What happens to my super when I retire?

Most people in the work-force today recognise that in the future, the Age Pension will be only for those in need of a basic financial safety net.  For those aspiring to a more comfortable standard of living, it will be necessary to fund that from your own savings.

Superannuation is the vehicle of choice for saving for retirement – it is built entirely for that purpose, and despite frustratingly regular tweaks from the government of the day, continues to offer considerable tax advantages when used as intended.

What seems little discussed is what happens to your super when you finally retire.

Under current rules, one option is that you can withdraw it.  But what then?

Most commonly people will look to convert their superannuation savings into an income stream.  There are two options here:

  1. Account Based Pension
  2. Annuity

Account Based Pensions are the most popular option at retirement due to the flexibility they offer.  An Account Based Pension is similar in look and feel to your existing super.  You choose how your savings are to be invested, eg. a “Balanced Fund”.  You then decide how much income you will draw, subject to an age based minimum.  Most Account Based Pensions pay out income monthly, some also offer fortnightly payments.  An owner of an Account Based Pension also has the option of lump sum withdrawals, an important element in ensuring you can handle whatever life throws at you.

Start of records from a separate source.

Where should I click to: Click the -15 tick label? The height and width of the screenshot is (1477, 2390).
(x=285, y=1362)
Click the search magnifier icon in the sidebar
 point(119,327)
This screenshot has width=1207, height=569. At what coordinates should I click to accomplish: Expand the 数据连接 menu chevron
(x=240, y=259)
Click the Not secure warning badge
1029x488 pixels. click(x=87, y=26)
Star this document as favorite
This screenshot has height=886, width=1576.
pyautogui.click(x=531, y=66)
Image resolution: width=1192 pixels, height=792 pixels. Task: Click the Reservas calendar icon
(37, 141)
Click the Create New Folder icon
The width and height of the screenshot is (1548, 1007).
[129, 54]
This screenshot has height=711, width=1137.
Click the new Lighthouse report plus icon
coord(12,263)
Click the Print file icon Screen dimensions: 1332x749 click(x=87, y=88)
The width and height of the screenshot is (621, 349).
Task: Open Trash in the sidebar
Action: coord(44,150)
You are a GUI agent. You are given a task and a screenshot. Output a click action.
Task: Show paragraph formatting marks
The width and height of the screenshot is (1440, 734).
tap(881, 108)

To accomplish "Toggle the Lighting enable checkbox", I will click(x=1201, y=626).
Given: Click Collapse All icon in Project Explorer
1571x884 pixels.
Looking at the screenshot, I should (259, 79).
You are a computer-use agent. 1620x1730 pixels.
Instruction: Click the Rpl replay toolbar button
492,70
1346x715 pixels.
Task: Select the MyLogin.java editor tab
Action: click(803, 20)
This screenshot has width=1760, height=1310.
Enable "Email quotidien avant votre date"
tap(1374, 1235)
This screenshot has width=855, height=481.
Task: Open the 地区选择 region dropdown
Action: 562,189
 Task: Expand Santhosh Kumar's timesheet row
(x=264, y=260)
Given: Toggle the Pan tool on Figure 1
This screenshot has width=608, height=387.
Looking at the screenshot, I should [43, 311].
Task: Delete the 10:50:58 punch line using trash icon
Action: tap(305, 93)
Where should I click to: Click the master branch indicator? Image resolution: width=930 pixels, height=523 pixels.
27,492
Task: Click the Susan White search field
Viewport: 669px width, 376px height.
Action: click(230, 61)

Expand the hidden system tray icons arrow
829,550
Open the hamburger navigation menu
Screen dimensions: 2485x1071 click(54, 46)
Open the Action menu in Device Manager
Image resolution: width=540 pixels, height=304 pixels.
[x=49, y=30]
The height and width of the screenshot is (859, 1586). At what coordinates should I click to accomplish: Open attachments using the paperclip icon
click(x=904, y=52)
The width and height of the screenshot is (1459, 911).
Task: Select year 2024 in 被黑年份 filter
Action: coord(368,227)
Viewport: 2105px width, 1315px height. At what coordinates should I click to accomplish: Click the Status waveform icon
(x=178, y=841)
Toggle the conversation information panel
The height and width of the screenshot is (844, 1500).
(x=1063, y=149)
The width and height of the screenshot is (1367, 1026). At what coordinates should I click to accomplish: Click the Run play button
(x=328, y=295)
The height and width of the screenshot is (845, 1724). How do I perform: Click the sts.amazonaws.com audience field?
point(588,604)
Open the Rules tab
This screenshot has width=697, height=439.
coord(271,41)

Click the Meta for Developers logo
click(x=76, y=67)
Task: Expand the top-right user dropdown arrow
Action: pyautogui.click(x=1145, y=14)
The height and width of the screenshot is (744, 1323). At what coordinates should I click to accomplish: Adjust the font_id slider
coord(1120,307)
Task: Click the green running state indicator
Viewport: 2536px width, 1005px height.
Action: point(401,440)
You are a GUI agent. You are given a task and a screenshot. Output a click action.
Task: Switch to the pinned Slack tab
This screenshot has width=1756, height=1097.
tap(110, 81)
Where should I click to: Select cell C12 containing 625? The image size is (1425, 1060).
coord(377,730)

An Annuity offers less flexibility but has the advantage of certainty.  An Annuity is like a long term deposit in that when you commence it, the interest rate is fixed.  The ups and downs of share markets are of no relevance to an Annuity – when you commence it you get a fixed rate and that is guaranteed for the life of the Annuity.  Annuities can be configured in all sorts of ways.  It could be that you put in a certain amount, and it matures in 15 years at the same value as you put in, paying out monthly interest along the way.  Often however, they will mature at a lesser value than what you started with.  Some will even mature and have no value at the end.  Instead with each monthly payment that you receive, you are getting some interest, and also some of your capital returned to you.  In this way the annuity is drip feeding your money back to you so that your retirement savings are being used for exactly what they were intended – funding your retirement.

Sometimes a combination of an Account Based Pension and an Annuity  can be the best solution.  Depending on your level of savings, the interaction between these options, and the Age Pension, can have an influence over what is the best course of action.  As such, if you haven’t already formed a relationship with a financial planner before the point at which you retire, obtaining some expert advice at this point is likely to be very worthwhile.


Important Information:

This information is of a general nature only and has been prepared without taking into account your particular financial needs, circumstances and objectives. While every effort has been made to ensure the accuracy of the information, it is not guaranteed. You should obtain professional advice before acting on the information contained in this publication.